## Prompt
Only the lines from the top of the data through the line with "Given: Select Recurring" should be repeated, each exactly as written.

## Dataset entries
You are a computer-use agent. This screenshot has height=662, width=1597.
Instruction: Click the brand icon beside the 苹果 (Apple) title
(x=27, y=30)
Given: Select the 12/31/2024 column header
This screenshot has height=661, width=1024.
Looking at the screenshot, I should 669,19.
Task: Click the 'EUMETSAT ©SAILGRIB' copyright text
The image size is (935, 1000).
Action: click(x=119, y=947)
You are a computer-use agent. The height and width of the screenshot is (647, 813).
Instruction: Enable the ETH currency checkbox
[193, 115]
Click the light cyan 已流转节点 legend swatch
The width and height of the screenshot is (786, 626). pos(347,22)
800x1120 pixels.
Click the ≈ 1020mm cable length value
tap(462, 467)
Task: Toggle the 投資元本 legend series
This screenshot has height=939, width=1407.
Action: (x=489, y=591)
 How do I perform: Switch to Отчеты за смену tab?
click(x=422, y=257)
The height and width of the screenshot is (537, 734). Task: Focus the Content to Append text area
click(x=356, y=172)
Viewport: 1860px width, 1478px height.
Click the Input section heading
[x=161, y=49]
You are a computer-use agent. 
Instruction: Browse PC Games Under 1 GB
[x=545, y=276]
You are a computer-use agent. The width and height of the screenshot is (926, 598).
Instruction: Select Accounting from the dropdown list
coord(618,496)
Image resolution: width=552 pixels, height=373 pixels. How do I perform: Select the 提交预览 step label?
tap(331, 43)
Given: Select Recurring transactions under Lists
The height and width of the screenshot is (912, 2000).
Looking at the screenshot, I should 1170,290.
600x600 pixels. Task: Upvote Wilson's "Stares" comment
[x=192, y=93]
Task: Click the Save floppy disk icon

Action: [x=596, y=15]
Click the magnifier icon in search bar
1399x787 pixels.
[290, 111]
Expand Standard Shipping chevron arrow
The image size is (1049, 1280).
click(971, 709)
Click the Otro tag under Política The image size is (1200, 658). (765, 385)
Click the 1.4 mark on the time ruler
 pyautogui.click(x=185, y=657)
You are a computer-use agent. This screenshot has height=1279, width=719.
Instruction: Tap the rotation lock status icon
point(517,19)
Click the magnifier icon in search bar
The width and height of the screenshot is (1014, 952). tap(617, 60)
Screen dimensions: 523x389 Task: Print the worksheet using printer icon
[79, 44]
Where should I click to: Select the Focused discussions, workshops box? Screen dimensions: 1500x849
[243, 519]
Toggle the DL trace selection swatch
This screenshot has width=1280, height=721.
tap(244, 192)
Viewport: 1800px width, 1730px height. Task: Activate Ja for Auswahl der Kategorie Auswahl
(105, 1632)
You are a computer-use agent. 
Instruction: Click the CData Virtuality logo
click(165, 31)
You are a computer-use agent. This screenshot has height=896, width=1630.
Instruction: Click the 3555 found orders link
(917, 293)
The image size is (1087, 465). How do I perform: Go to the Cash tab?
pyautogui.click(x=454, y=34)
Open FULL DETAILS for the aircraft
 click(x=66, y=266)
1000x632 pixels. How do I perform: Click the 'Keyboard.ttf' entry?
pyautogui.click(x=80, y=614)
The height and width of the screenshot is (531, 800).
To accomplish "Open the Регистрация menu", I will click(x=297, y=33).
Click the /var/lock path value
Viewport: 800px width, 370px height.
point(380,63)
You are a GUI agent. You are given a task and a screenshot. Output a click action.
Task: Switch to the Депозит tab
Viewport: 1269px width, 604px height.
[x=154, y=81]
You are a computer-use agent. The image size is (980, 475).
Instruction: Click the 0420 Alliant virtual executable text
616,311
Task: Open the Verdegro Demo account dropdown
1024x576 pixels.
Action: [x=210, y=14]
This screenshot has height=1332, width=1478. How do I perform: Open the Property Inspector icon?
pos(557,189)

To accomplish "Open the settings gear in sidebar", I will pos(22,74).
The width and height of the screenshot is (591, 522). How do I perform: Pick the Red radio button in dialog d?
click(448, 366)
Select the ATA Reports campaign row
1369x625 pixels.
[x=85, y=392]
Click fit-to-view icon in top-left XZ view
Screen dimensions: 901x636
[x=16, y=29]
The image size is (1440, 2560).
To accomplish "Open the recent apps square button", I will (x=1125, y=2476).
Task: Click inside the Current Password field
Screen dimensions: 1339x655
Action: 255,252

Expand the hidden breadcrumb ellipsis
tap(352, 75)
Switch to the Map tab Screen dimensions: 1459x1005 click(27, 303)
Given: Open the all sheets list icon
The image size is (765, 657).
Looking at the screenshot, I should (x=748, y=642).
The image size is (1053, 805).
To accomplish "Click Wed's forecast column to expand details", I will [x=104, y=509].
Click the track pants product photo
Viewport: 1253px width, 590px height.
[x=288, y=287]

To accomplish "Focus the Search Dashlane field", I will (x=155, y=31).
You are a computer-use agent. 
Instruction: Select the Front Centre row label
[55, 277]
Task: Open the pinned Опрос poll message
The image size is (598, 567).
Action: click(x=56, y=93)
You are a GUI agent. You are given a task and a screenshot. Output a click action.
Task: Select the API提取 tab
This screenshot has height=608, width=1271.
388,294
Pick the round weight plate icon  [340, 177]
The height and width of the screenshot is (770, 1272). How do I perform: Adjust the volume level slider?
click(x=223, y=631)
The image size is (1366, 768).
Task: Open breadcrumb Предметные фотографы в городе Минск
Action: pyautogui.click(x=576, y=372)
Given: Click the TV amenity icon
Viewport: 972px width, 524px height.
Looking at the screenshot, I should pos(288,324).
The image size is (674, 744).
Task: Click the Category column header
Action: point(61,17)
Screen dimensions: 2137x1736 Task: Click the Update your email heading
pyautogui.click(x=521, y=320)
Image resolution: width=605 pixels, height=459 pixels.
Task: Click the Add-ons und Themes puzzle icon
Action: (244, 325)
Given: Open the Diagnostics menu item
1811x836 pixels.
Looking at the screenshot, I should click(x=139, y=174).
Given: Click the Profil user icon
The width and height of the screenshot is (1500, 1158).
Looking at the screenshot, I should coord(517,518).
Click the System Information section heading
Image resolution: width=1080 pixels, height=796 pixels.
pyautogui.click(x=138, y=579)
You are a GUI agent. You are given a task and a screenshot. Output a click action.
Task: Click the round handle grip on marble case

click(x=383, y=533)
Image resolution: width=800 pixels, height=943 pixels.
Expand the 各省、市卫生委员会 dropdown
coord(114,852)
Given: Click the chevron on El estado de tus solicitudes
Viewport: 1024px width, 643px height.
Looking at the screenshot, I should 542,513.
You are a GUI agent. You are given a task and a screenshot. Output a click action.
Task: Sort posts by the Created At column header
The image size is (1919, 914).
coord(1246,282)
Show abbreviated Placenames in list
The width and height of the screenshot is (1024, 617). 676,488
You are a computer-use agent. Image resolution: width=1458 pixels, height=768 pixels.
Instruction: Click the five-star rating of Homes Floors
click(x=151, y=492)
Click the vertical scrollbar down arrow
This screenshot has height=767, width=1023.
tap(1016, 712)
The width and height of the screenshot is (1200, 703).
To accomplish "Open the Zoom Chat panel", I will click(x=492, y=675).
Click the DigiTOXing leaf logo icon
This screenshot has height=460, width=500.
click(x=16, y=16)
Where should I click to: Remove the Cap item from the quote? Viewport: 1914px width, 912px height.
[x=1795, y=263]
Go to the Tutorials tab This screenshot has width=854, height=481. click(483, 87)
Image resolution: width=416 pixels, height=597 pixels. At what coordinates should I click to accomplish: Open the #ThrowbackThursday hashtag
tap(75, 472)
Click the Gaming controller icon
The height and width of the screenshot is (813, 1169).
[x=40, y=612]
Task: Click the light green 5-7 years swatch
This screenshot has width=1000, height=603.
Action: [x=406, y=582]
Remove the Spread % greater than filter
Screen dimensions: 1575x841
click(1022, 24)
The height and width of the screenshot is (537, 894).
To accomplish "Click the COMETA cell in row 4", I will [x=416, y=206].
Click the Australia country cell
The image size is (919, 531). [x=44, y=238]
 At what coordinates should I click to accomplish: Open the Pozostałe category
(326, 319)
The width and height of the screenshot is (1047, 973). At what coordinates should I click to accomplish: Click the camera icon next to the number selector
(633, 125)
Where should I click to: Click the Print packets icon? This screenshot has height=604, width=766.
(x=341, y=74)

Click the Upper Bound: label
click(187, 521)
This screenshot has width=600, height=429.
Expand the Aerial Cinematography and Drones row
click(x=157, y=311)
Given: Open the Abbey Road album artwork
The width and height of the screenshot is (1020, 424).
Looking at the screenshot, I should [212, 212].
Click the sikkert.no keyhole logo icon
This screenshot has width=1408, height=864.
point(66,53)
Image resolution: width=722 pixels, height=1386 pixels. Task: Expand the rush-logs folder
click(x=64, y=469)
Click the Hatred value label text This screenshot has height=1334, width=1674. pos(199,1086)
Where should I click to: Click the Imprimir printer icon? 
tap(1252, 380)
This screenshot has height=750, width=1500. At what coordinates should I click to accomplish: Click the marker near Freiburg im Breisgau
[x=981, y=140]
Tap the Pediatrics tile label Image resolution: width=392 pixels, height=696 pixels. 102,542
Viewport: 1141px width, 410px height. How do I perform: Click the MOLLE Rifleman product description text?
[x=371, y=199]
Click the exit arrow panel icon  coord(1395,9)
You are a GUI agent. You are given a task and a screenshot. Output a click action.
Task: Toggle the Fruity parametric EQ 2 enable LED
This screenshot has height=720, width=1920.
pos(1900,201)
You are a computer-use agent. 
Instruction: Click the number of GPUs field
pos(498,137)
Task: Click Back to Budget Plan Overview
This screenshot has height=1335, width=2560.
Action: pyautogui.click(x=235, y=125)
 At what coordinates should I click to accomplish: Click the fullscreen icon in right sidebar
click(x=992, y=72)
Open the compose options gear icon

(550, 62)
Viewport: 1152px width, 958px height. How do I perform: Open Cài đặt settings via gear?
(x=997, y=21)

## Task solution
You are a computer-use agent. This screenshot has height=662, width=1597.
Instruction: Click the brand icon beside the 苹果 (Apple) title
(x=27, y=30)
Given: Select the 12/31/2024 column header
This screenshot has height=661, width=1024.
Looking at the screenshot, I should 669,19.
Task: Click the 'EUMETSAT ©SAILGRIB' copyright text
The image size is (935, 1000).
Action: click(x=119, y=947)
You are a computer-use agent. The height and width of the screenshot is (647, 813).
Instruction: Enable the ETH currency checkbox
[193, 115]
Click the light cyan 已流转节点 legend swatch
The width and height of the screenshot is (786, 626). pos(347,22)
800x1120 pixels.
Click the ≈ 1020mm cable length value
tap(462, 467)
Task: Toggle the 投資元本 legend series
This screenshot has height=939, width=1407.
Action: (x=489, y=591)
 How do I perform: Switch to Отчеты за смену tab?
click(x=422, y=257)
The height and width of the screenshot is (537, 734). Task: Focus the Content to Append text area
click(x=356, y=172)
Viewport: 1860px width, 1478px height.
Click the Input section heading
[x=161, y=49]
You are a computer-use agent. 
Instruction: Browse PC Games Under 1 GB
[x=545, y=276]
You are a computer-use agent. The width and height of the screenshot is (926, 598).
Instruction: Select Accounting from the dropdown list
coord(618,496)
Image resolution: width=552 pixels, height=373 pixels. How do I perform: Select the 提交预览 step label?
tap(331, 43)
Given: Select Recurring transactions under Lists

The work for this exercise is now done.